What you will do: Retype only the lines at the head of the records, first through the one with "Task: Toggle the hamburger navigation menu", exactly as written.

Raw data:
□ □ □ □ □ □ □

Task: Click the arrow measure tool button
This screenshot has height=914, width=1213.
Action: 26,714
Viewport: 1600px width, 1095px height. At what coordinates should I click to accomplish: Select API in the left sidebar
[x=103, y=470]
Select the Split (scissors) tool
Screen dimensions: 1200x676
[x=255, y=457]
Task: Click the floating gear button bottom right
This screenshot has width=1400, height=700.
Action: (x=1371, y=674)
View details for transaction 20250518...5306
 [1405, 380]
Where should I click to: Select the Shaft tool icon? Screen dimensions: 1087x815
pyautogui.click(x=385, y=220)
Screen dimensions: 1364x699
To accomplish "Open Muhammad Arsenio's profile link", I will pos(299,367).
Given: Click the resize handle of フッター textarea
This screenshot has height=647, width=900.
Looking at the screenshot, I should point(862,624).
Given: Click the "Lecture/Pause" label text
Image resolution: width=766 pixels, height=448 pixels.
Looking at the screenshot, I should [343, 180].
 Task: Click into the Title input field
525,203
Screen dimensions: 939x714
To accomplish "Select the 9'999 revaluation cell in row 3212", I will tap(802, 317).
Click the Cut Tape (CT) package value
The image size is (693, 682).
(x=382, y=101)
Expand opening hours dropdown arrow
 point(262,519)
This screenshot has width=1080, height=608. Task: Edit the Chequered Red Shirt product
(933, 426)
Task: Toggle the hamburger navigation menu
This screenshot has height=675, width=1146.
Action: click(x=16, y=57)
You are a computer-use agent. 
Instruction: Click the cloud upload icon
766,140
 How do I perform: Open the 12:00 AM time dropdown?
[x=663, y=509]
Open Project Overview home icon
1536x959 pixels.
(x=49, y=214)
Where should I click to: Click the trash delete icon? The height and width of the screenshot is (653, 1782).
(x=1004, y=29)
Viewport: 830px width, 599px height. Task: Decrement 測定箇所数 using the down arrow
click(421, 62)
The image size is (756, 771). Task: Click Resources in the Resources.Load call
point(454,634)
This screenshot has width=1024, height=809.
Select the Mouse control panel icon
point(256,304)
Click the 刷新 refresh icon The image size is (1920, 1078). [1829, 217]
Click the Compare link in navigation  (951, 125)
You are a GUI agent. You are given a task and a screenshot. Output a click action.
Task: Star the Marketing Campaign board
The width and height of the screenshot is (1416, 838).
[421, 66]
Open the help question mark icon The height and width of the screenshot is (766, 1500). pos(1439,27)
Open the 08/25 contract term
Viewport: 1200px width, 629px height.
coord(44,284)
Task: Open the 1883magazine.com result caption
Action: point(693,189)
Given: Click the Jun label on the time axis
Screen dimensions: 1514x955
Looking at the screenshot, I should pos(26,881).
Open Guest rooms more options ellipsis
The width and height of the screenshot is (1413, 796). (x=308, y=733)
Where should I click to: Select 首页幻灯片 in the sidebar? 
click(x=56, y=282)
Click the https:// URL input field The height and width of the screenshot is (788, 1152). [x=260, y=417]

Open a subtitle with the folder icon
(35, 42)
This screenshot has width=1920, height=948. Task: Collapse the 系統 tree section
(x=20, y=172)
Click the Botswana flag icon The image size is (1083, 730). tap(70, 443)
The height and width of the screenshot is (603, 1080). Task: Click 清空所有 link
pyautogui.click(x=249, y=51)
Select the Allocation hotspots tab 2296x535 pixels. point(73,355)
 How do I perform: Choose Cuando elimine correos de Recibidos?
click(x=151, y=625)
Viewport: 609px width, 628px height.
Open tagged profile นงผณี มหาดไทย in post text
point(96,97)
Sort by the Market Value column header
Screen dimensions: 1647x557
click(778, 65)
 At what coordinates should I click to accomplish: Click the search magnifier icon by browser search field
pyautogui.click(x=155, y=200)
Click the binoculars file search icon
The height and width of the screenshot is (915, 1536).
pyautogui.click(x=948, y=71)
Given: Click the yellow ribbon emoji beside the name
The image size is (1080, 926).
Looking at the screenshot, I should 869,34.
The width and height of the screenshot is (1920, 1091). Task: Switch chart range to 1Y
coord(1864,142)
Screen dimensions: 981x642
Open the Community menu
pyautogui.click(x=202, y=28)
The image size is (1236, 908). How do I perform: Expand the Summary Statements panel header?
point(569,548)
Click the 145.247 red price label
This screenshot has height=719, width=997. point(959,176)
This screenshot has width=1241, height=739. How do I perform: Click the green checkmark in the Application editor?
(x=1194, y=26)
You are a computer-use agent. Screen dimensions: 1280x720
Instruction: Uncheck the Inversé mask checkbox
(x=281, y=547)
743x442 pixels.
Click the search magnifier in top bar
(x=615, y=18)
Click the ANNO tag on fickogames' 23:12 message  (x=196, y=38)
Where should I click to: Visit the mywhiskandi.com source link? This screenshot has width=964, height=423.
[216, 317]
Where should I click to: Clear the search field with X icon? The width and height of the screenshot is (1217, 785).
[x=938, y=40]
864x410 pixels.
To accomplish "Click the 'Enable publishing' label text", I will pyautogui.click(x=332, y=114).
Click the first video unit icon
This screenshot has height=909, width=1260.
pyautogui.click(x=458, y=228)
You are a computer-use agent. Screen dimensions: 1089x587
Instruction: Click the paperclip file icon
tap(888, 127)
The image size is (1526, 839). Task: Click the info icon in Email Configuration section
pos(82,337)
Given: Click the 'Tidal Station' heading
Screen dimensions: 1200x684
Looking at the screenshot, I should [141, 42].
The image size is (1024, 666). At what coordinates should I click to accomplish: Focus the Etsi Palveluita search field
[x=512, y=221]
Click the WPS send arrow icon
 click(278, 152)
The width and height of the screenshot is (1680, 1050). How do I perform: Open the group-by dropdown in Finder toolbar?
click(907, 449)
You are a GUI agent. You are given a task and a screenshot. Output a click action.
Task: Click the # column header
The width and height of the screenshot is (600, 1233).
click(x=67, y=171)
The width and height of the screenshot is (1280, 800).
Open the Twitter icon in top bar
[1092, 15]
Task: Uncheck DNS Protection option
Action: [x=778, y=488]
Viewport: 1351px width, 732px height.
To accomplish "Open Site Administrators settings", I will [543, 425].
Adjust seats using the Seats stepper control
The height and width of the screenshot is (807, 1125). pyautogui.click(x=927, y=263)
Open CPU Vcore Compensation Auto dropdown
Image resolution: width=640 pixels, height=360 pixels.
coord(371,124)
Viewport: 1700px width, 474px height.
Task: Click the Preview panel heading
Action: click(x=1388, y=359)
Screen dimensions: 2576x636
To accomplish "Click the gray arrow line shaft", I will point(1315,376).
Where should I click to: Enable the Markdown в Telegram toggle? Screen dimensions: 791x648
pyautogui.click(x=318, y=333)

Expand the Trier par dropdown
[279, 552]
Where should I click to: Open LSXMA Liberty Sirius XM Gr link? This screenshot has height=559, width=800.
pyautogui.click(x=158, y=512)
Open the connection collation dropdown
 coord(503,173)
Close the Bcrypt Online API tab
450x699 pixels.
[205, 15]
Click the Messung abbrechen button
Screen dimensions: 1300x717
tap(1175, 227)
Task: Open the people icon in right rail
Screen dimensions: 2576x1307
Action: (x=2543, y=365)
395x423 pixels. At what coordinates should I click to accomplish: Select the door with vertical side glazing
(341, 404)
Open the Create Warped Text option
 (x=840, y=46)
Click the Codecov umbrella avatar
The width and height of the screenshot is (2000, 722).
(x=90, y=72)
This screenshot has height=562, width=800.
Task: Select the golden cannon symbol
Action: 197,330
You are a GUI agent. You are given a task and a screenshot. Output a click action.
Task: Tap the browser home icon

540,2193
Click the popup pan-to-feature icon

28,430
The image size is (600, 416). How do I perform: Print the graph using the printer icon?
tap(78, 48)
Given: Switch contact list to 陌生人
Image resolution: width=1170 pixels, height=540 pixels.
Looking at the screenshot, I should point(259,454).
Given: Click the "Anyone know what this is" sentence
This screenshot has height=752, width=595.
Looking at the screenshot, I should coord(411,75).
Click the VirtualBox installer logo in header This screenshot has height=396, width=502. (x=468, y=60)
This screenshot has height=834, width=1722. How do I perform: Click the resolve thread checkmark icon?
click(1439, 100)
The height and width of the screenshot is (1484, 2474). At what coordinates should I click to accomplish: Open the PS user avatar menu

□ □ □ □ □ □ □

Result:
Task: Click the arrow measure tool button
This screenshot has height=914, width=1213.
Action: 26,714
Viewport: 1600px width, 1095px height. At what coordinates should I click to accomplish: Select API in the left sidebar
[x=103, y=470]
Select the Split (scissors) tool
Screen dimensions: 1200x676
[x=255, y=457]
Task: Click the floating gear button bottom right
This screenshot has width=1400, height=700.
Action: (x=1371, y=674)
View details for transaction 20250518...5306
 [1405, 380]
Where should I click to: Select the Shaft tool icon? Screen dimensions: 1087x815
pyautogui.click(x=385, y=220)
Screen dimensions: 1364x699
To accomplish "Open Muhammad Arsenio's profile link", I will pos(299,367).
Given: Click the resize handle of フッター textarea
This screenshot has height=647, width=900.
Looking at the screenshot, I should point(862,624).
Given: Click the "Lecture/Pause" label text
Image resolution: width=766 pixels, height=448 pixels.
Looking at the screenshot, I should [343, 180].
 Task: Click into the Title input field
525,203
Screen dimensions: 939x714
To accomplish "Select the 9'999 revaluation cell in row 3212", I will tap(802, 317).
Click the Cut Tape (CT) package value
The image size is (693, 682).
(x=382, y=101)
Expand opening hours dropdown arrow
 point(262,519)
This screenshot has width=1080, height=608. Task: Edit the Chequered Red Shirt product
(933, 426)
Task: Toggle the hamburger navigation menu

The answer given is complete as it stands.